How to End a Love Story(102)
It’s a good airport and she’s glad she specifically requested it. She’s in LA for just two weeks—the studio is covering her expenses and they’ve given her a packed ten-day itinerary of interviews, photo calls with the cast, breakfasts, lunches, dinners, and drinks with people (executives, publicists, actors). She barely has time to think about Grant Shepard at all, and when she does, her thoughts always seem to cluster around the Ivy Papers premiere night (next Wednesday, August 24, seven p.m., the Hollywood Roosevelt hotel) and whether or not he’ll attend.
Helen tries to focus on things like what she’s wearing (Nicole convinces her to work with a stylist), what she wants to say to the room at large (she writes a speech, a short one about gratitude and dreams come true), and what she’ll do with her hair (what would Grant like more? she wonders, then ignores the thought, then decides to wear it down—no, up).

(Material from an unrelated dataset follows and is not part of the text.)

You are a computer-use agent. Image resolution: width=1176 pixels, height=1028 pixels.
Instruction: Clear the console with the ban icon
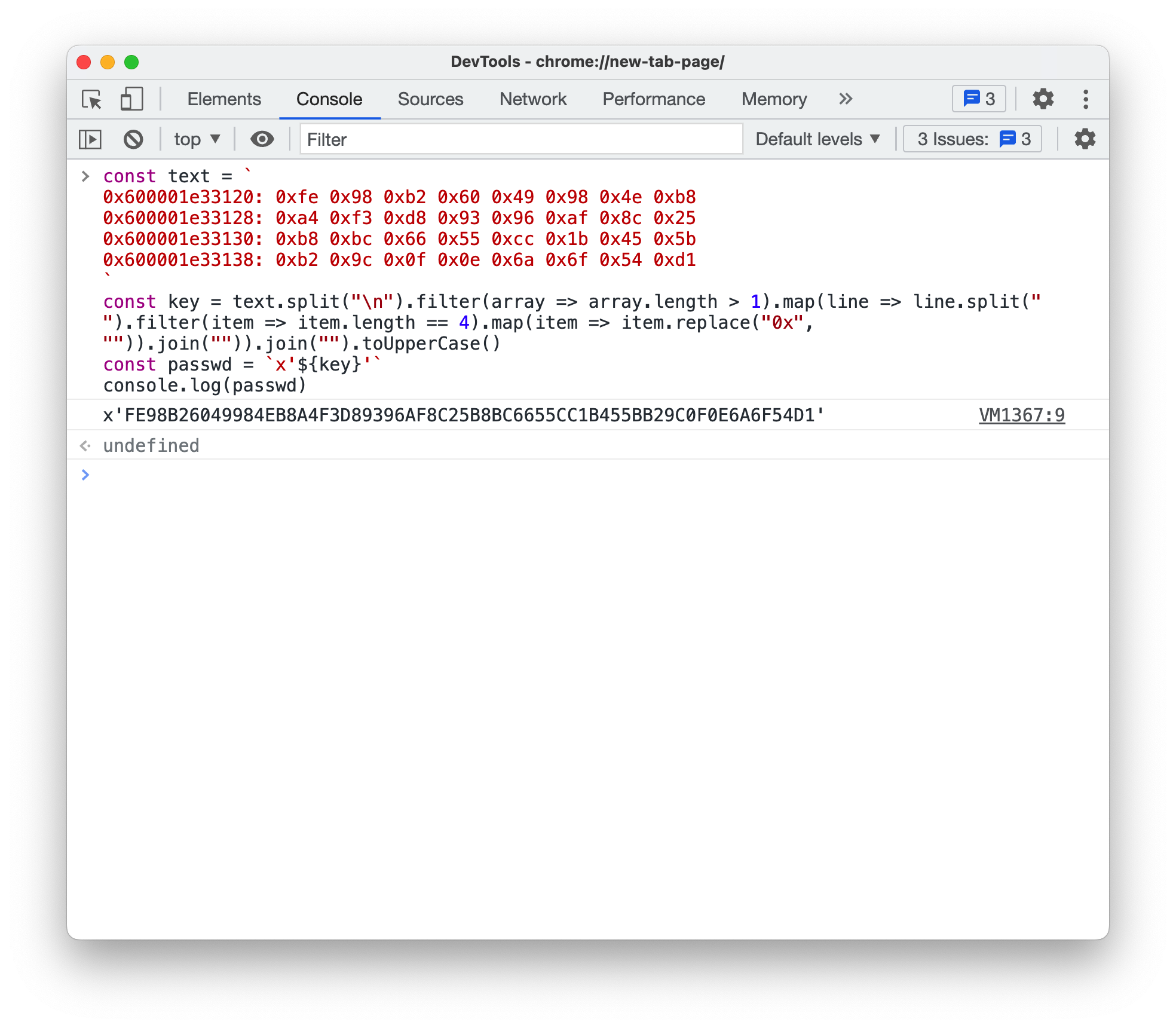coord(133,139)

She wonders if he’ll bring someone to the premiere, then viciously reminds herself this is what you wanted for him. She isn’t foolish enough to think someone like Grant Shepard would stay on the market for long (You’re getting me for below market price, at great value, he once told her). If this happens, she will smile and nod and be friendly.
Over the next week and a half, as she’s driving to meetings and walking up to alfresco dining establishments, she has entire conversations in her head with Grant and his fictional date.
It’s so great to meet you, she tells this faceless, effortlessly perfect creature. Grant’s so lucky to have you in his life.
Yes, Grant and I knew each other in high school, she confirms to this woman who definitely exists. No, we didn’t talk much back then. We got to know each other a little better in the room, though. What a funny way to run into someone from your past.
No, I’m not in love with your future husband, she tells this feminine paragon who has the face of Natalie Portman and the charitable nature of Mother Teresa. If you invited me to your wedding, I would totally come.
I’m so happy for you, she tells Grant in her head over and over and over. Me? I’m doing really well, actually.
She never gets the delivery quite right. Maybe she should try something else.
Me? I’m not sure I know how to feel things anymore.
Helen is doing well, though, if anyone asks anyone else. Her New York life has resumed as she once hoped. Going away to Hollywood and returning has made her something of a prodigal friend in her old author circles, and Helen has found it surprisingly easy to revert to an earlier draft of herself.
“We missed you!” Pallavi had exclaimed over their catch-up brunch, as if there had never been any strange distance between them at all. Maybe it had all been in her head.
“It’s nice to have the old Helen back,” Elyse said, when she came over for dinner. “Glad to see you didn’t go all Hollywood on us.”
Helen gazes out a window overlooking Hollywood Boulevard now, on the eighth floor of the historic (and supposedly haunted, her publicist noted conspiratorially) hotel where they’re hosting the Ivy Papers press junket. She mentally maps the familiar streets she’d take to get to Grant’s house from here. She’d drive down that long stretch of boulevard lined with palm trees and billboards, and in just fifteen short minutes, she’d be there.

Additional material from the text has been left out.